Writing SQL queries

Create tailored charts by writing your own custom SQL queries.

Want a dashboard that works out of the box?

Use one of our ready-to-use templates to create a dashboard

Getting started

Create your first chart using a custom SQL query. Start by creating a dashboard in DashboardsCreate dashboard.

Create a new chart on your dashboard and use the query below:

Query counting the number of log lines by level
SELECT {{time}} AS time,
  countMerge(events_count) AS value,
  level AS series
FROM {{source}}
WHERE time BETWEEN {{start_time}} AND {{end_time}}
GROUP BY time, series

Chart preview

Dashboard queries use ClickHouse SQL, which is largely similar to ANSI SQL you’re likely familiar with. In the SQL query above, we leverage the countMerge ClickHouse function.

On top of SQL, dashboard queries feature variables like {{source}} or {{time}}. Variables conveniently insert selected source, current time range, and other selected values into your queries. Read more about query variables.

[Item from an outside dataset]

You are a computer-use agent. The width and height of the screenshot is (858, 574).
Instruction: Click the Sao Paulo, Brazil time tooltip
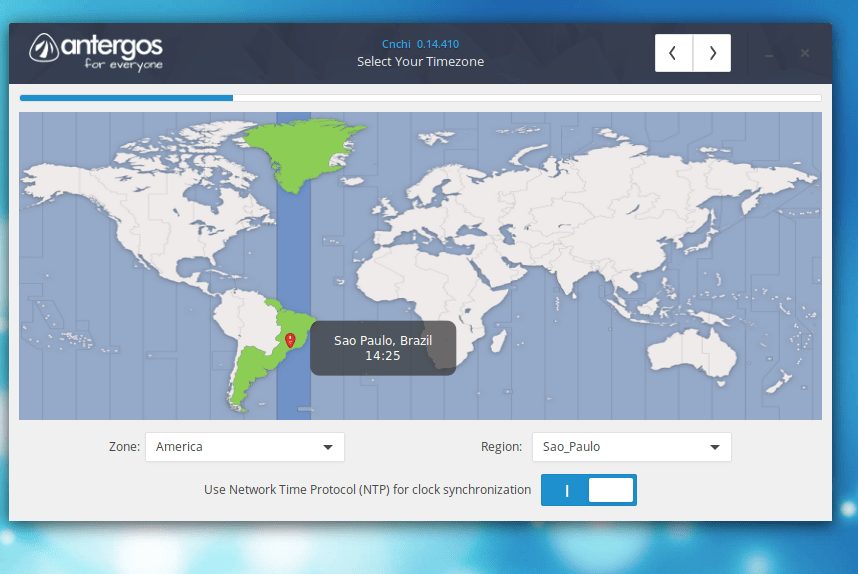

Queries don't access your logs directly. To make querying fast and efficient we process your logs into metrics and store them as ClickHouse -State combinators. Dashboard queries use ClickHouse -Merge functions to get the values of the metrics. Read more about querying the metrics below.

How to query the metrics?

Want to count the number of lines?

Use countMerge(events_count). Avoid using count() as it returns incorrect results. Metric tables don't have the same number of rows as the original log tables.

Query metrics with no aggregations by their name just like regular database columns.

For metrics with aggregations, use avgMerge(metric_name_avg) to get the average value of a metric.

Similarly, use minMerge(metric_name_min) and maxMerge(metric_name_max) to get a metric's minimum and maximum values. Make sure to always match the -Merge function with the metric suffix correctly:

  • ✅ Correct: Using sumMerge with _sum suffix: sumMerge(metric_name_sum)
  • ❌ Incorrect: Mixing sum and count: sumMerge(metric_name_count)

Want to use percentiles?
Check out the complete example on percentiles below.

Which metrics can you query?

We automatically create metrics for your logs based on the platform of your source.

Find the complete list of available metrics for your logs in Sourcesyour sourceConfigureLogs to metrics tab.

See Query with to know how to query the metric.
Use either ClickHouse aggregations or name of the metric depending on the configured aggregations.

You can add more metrics to use in your SQL queries.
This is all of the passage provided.